Some time in the eighth century, during the Tang dynasty in China, a poet named Jia Dao was riding a donkey rather absent-mindedly as he pondered his poem. The unattended donkey wandered straight into the parade of the great general and philosopher (not to mention governor of the capitol city Xi’an) Han Yu. Jia Dao was promptly arrested and brought before the general. Disrupting the general’s parade was punishable by death. When asked why he did such a thing, Jia Dao explained that he was composing a poem and could not decide if the verse should end in the word 推 (push) or the word 敲 (knock) and was not watching where he was going. He even recited his half-finished poem in both versions. Clearly, this was not a malicious criminal nor did he pose a threat to the procession and it was left to general Han Yu to decide what to do with the offender. The great governor closed his eyes in deep thought and did not speak. The parade had stopped in the middle of the city and was disrupting the traffic. It would take but a moment to chop off the poet’s head if the decision was made. One of his guards, in the end, became impatient and asked the general what his decision was. The general opened his eyes and answered “‘Knock’ is better”. And the parade finally marched off.
Ever since, the combination of the two words “push” and “knock” – 推敲 – has come to mean “to edit” or “to refine one’s writing”.
I encourage all writers to push and knock their manuscripts around. If you have just finished your first draft, it is generally a bad time to ask for opinions on your work from strangers. You are most likely not to get much validation or encouragement. Your work probably still has some elementary issues like shifting tense and POV. It will have enough grammatical, spelling, and word usage issues to take the reader out of the story. There would be obvious plot holes and the story structure probably needs work. If you are lucky, your readers will give you some constructive criticism. But they will be insufficient and may focus on the less important shortcomings and not the really important issues. Finish your second draft, and your third. Then maybe someone will be able to tell you that the sidekick character is unnecessary or that the subplot is an annoying detour. Then, slash at your darlings, cut away the deadwood, and start over.

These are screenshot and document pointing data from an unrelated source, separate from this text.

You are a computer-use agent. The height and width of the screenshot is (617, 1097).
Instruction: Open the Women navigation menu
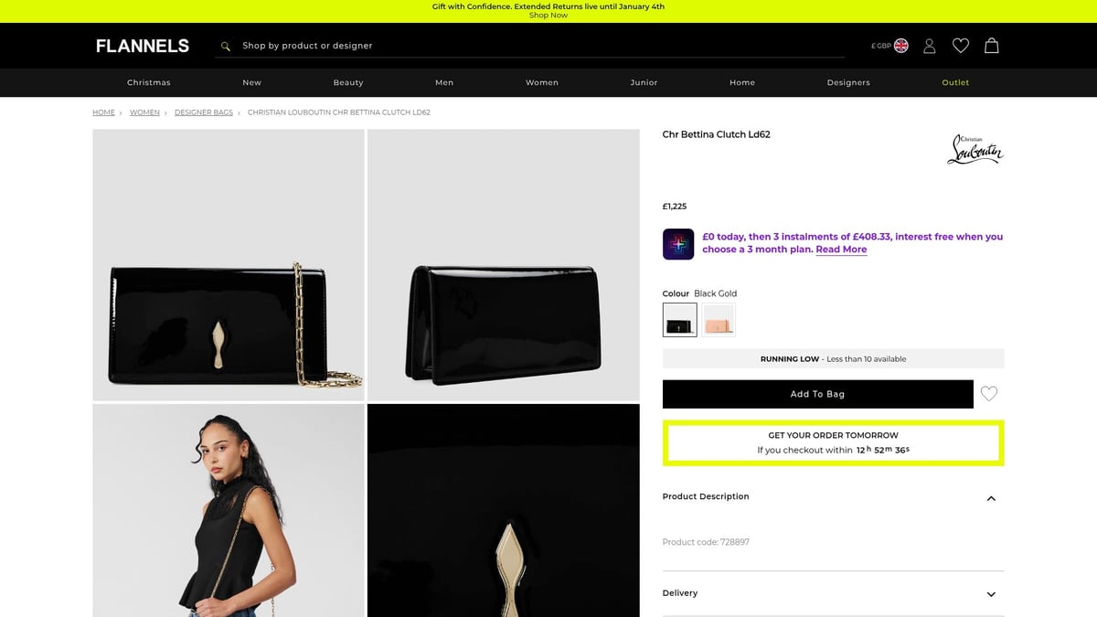click(x=541, y=82)
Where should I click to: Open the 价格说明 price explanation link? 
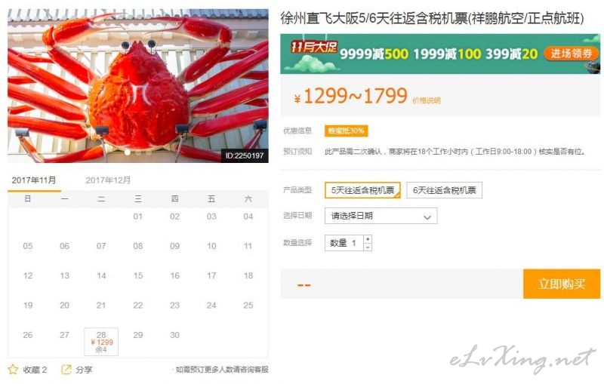pos(426,100)
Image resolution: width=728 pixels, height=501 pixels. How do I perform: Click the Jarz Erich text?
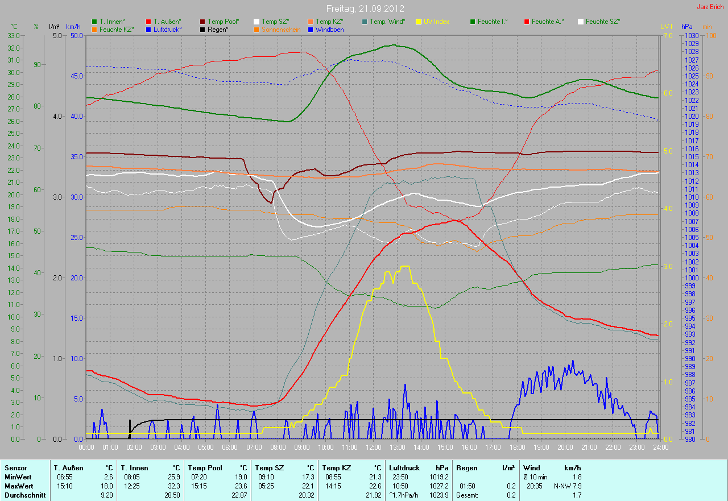point(711,7)
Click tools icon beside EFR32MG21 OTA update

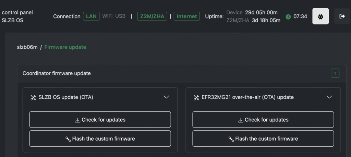coord(196,97)
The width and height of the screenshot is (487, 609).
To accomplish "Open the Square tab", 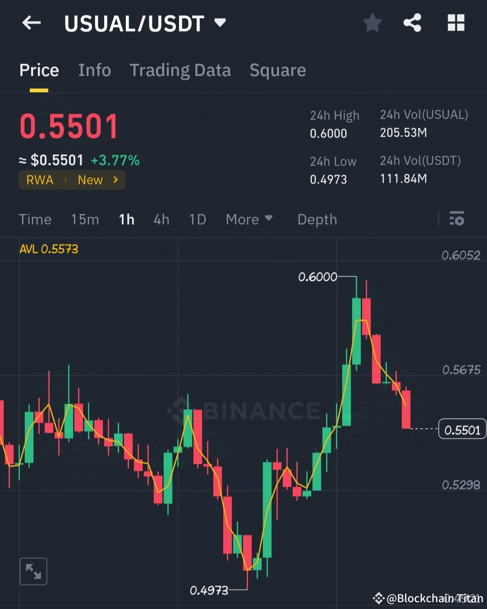I will (277, 70).
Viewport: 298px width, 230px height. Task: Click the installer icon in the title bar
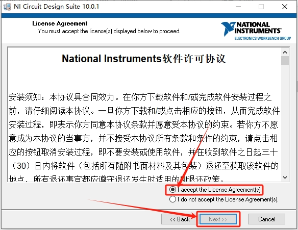pyautogui.click(x=8, y=7)
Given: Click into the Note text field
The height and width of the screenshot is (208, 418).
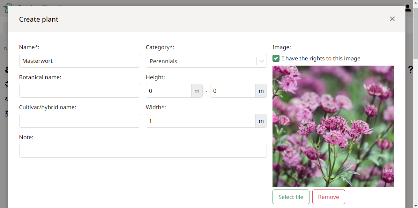Looking at the screenshot, I should point(143,151).
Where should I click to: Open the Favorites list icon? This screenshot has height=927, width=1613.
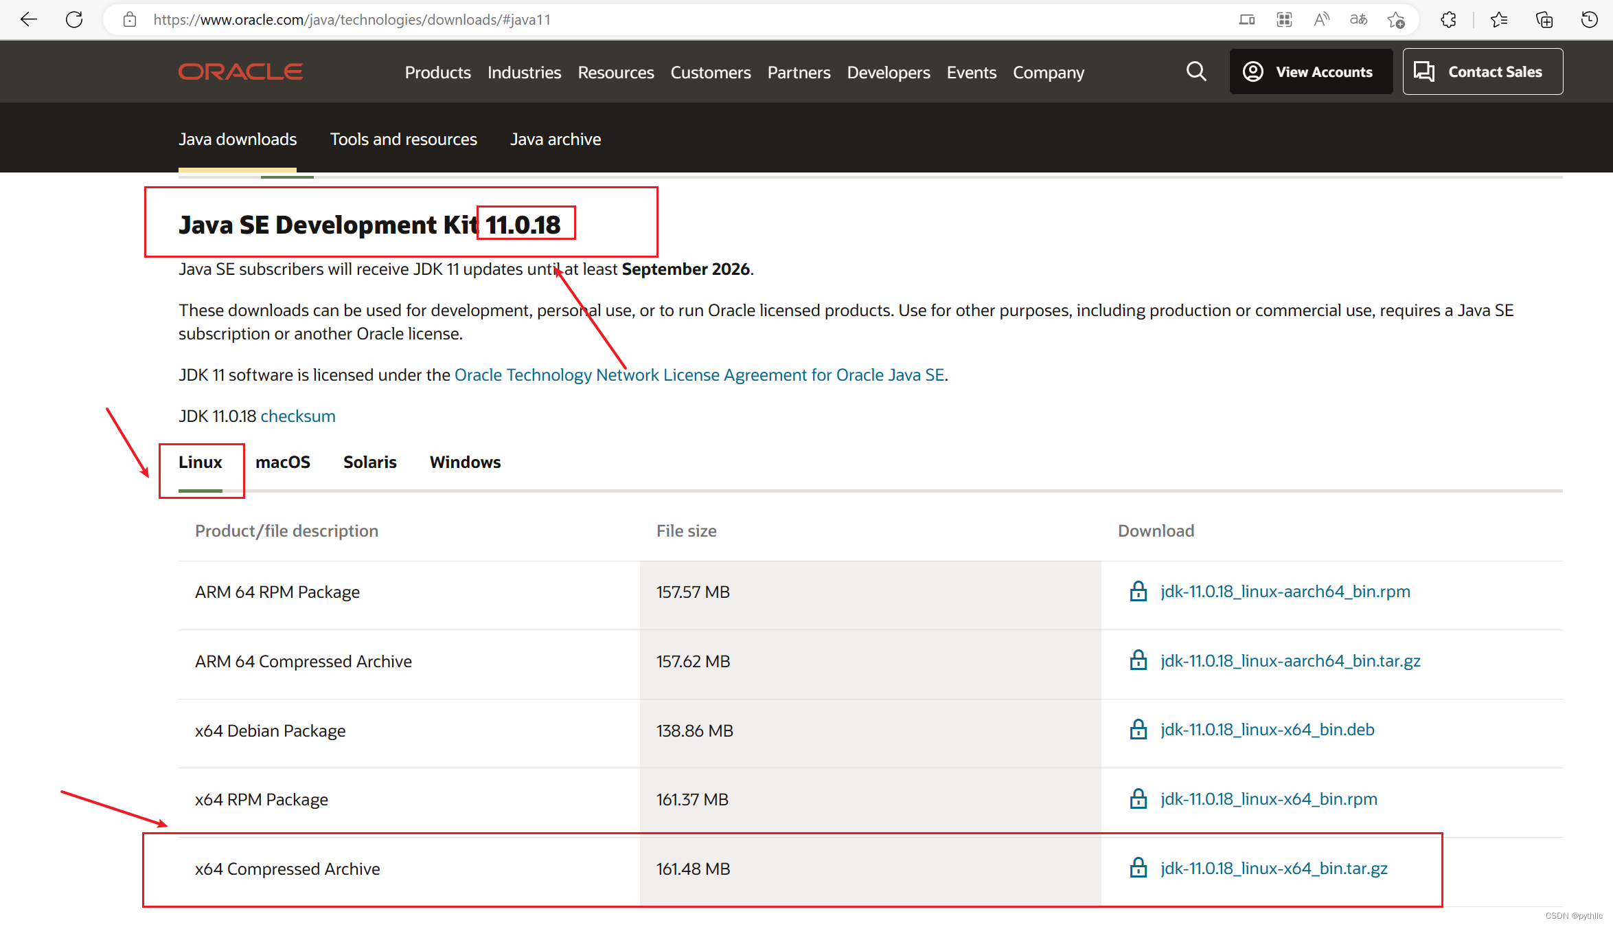pos(1499,19)
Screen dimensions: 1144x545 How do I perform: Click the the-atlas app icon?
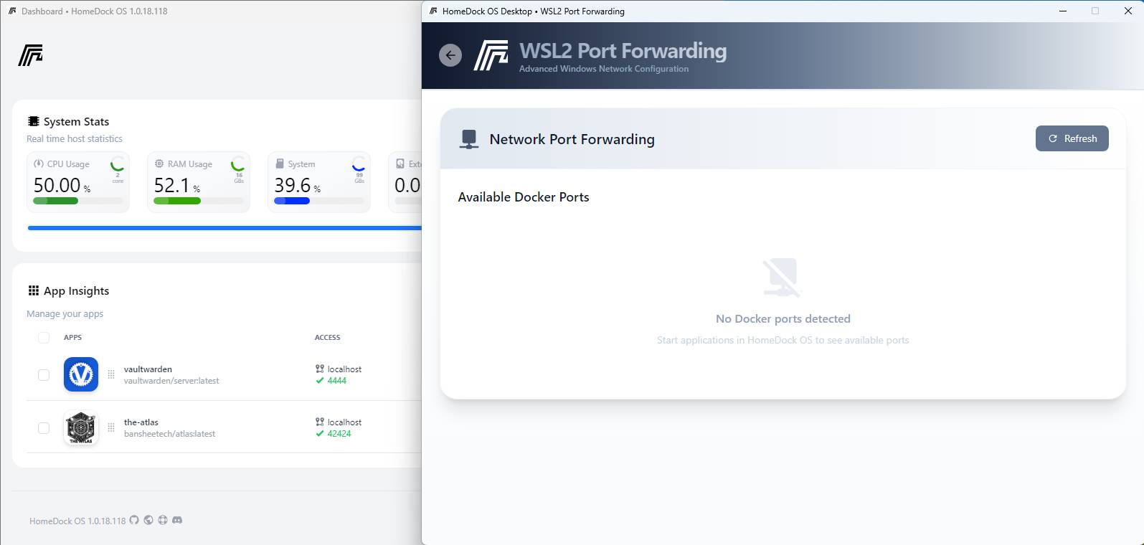(x=81, y=427)
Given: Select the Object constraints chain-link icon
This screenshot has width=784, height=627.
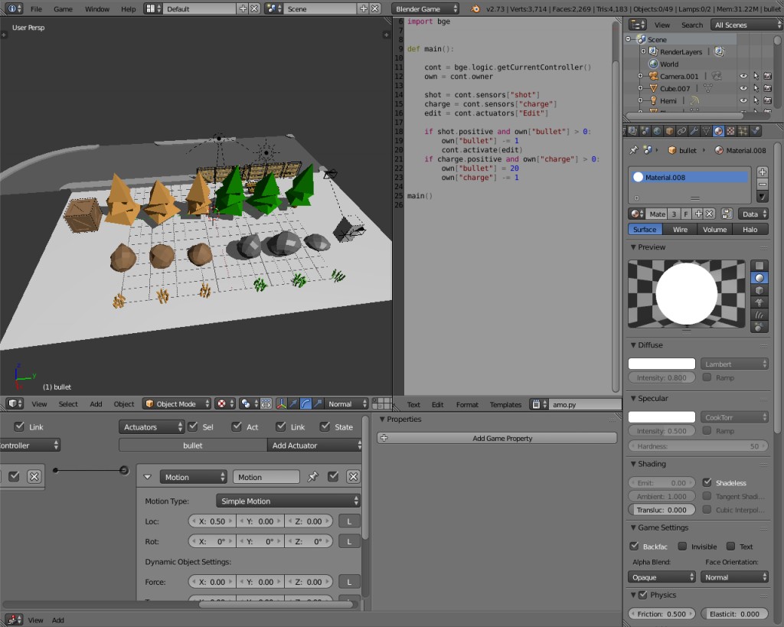Looking at the screenshot, I should tap(681, 132).
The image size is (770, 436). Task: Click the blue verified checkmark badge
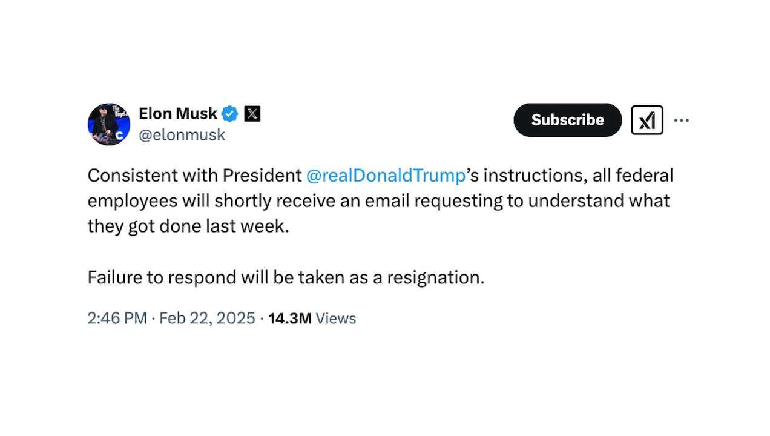pos(230,113)
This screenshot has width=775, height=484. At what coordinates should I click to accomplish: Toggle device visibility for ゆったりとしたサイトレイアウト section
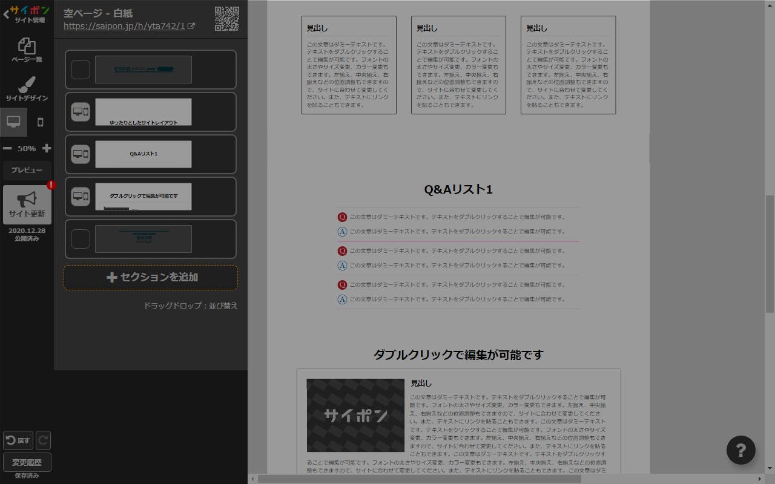point(81,112)
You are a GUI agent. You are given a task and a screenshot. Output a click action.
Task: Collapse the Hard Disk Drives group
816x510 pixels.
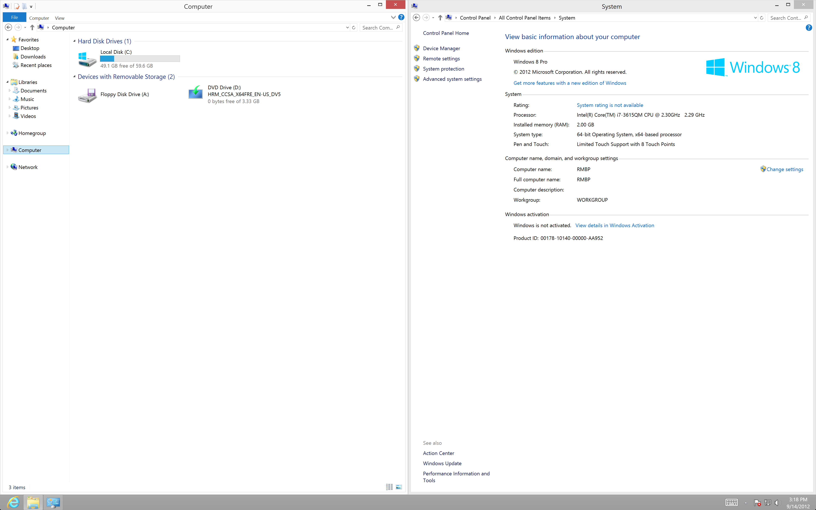(74, 41)
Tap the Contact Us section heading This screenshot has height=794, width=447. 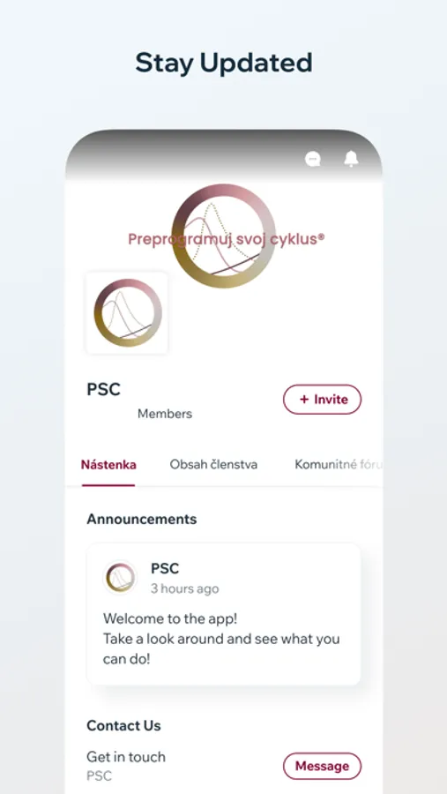click(x=123, y=726)
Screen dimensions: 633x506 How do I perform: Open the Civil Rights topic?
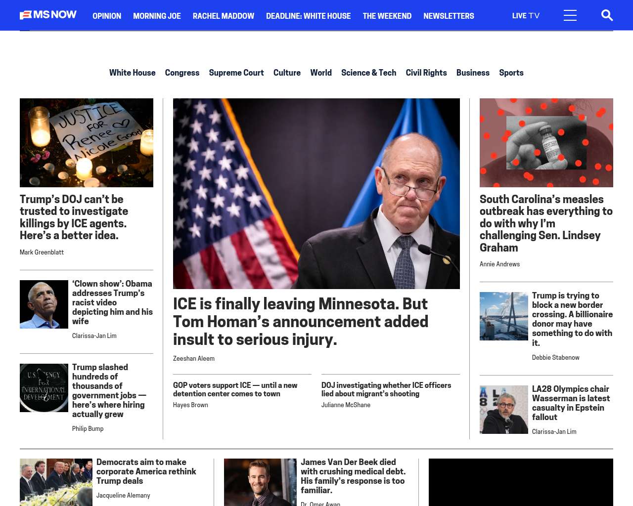(x=426, y=73)

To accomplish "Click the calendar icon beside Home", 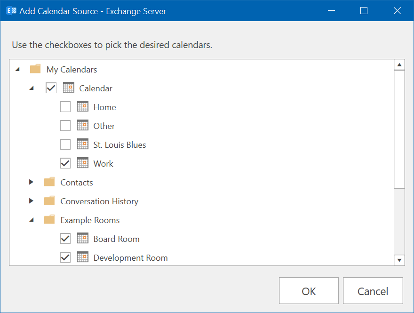I will click(x=83, y=106).
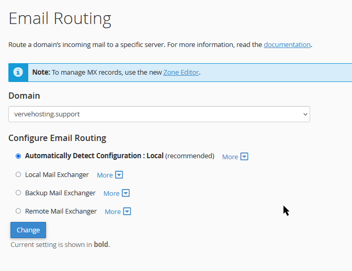Screen dimensions: 352x271
Task: Open the documentation link
Action: coord(287,44)
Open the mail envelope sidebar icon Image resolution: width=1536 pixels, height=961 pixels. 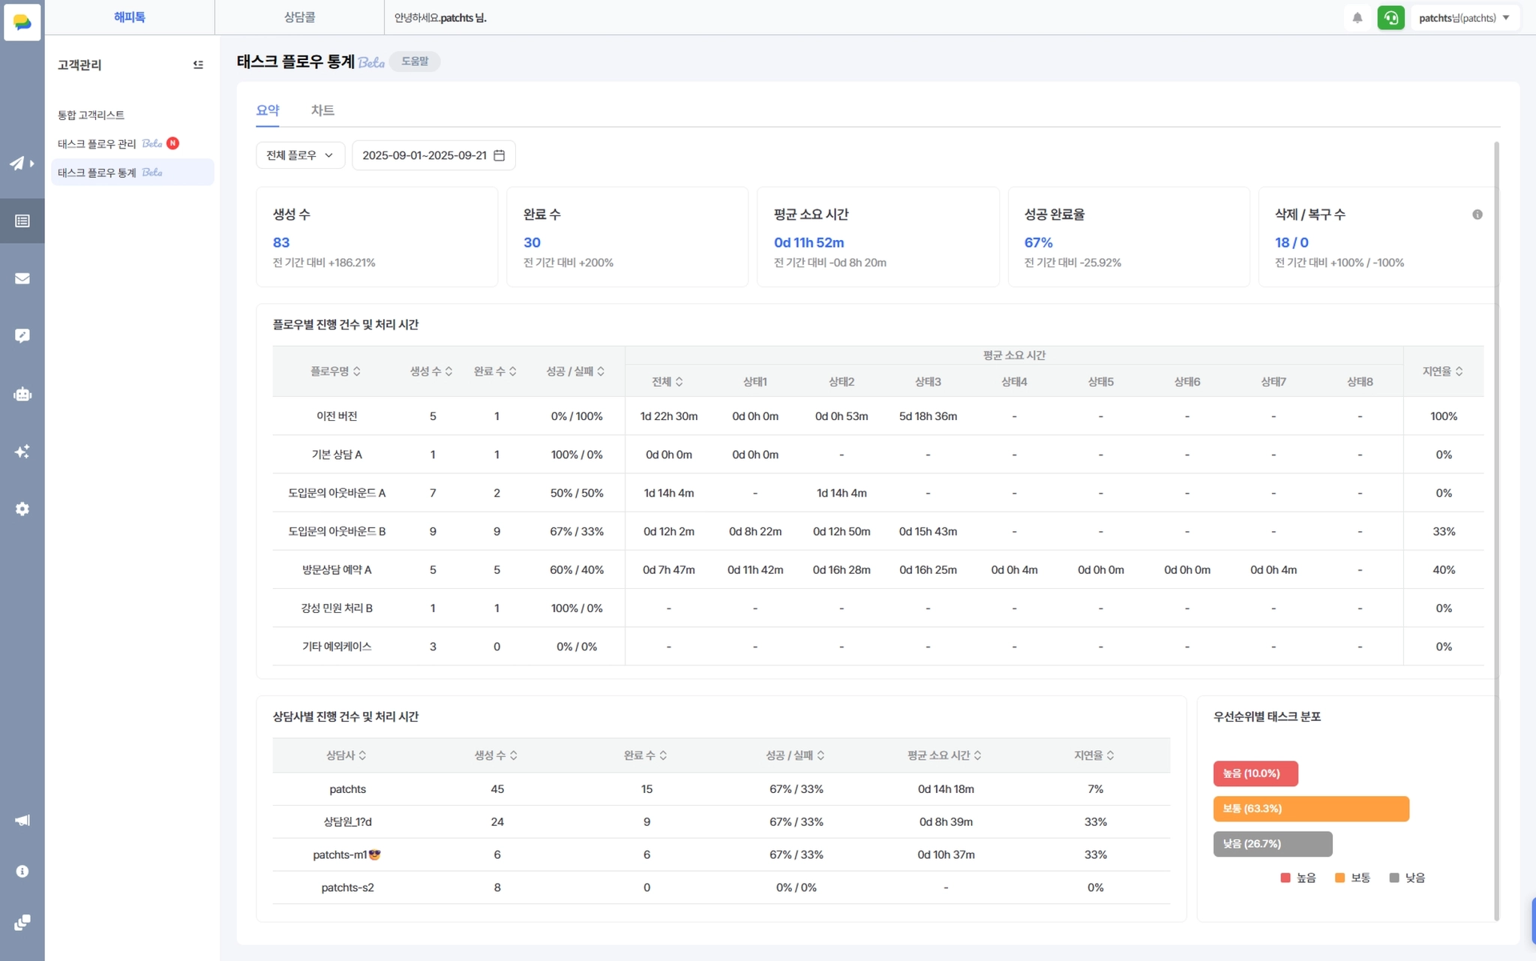point(23,278)
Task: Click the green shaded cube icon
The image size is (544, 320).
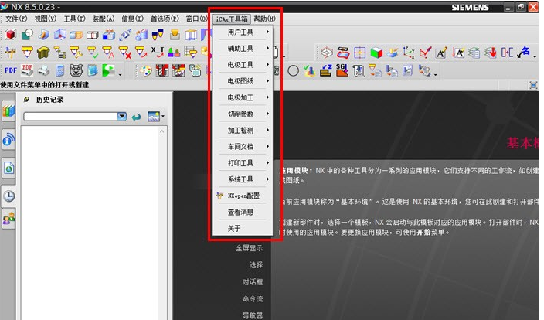Action: (376, 53)

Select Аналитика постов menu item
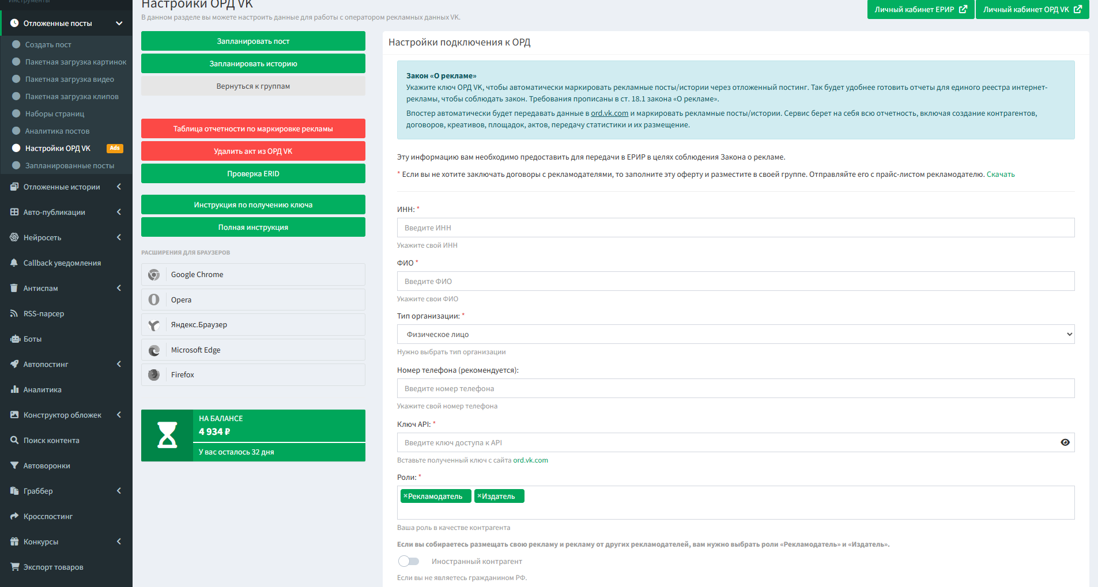click(x=57, y=131)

The internet is full of people posting bits and pieces of their unfinished draft seeking “feedback” (though what they really want is encouragement). But half-baked manuscripts only get half-baked feedback. At the most tragic, you will garner half-baked praise.
Whether you are writing a teen romance or aiming for a literary masterpiece, getting your writing right is not easy.
Consider the following example:
A) Happy families are all alike, but unhappy families are unhappy in their own ways.
B) Happy families are all alike; every unhappy family is unhappy in its own way.
One of the above is the opening to Tolstoy’s Anna Karenina. Without cheating, can you tell me which is Tolstoy’s original and why?
Here is another one:
A) It was a bright cold day in April, and the clocks were striking thirteen.
B) It was a bright, cold day in April, and the clocks were striking thirteen.
This is the opening to George Orwell’s 1984. You can see that the placement of a single comma alters the impression of the line, but which one is better for the book? The author has surely racked his brain over this.
Now consider the opening line of Mockingjay by Suzanne Collins:
A) I stare down at my shoes, as a fine layer of ash settles on the worn leather.
B) I stare down at my shoes, watching as a fine layer of ash settles on the worn leather.
Just because it is a young adult sci-fi adventure does not mean that sentences are crafted thoughtlessly.
Of course some books are better written than others. Ian McEwan’s Attonement is written in such a way that every paragraph is intricately pieced together with the kind of microscopic attention paid to the construction of a multi-functional calendar watch. But that is a digression for another day.
The best time to ask for an opinion is when you have distilled your question to “A or B”. The worst question you can ask about your manuscript is “What do you think?” (a more obnoxious way to phrase it is “Feedback welcome”). Yet that is what we see all the time. People post dismembered segments of their work and ask “What do you think?” or equivalent. I am guilty of this myself from time to time. It is rarely productive, especially when the manuscript is wanting.
Work on your manuscript until the questions are clear. Should I delete the sidekick? Does this backstory help the narrative? Should I keep the subplot or delete it? Should it be “push” or “knock”, “A” or “B”? And even then, it is difficult to answer, as the above examples of Tolstoy, Orwell, and Collins should attest. That is when input is most helpful.
So distill your manuscript. Push and knock your manuscript for all its worth until you know what questions to ask. In the end, it may save your life.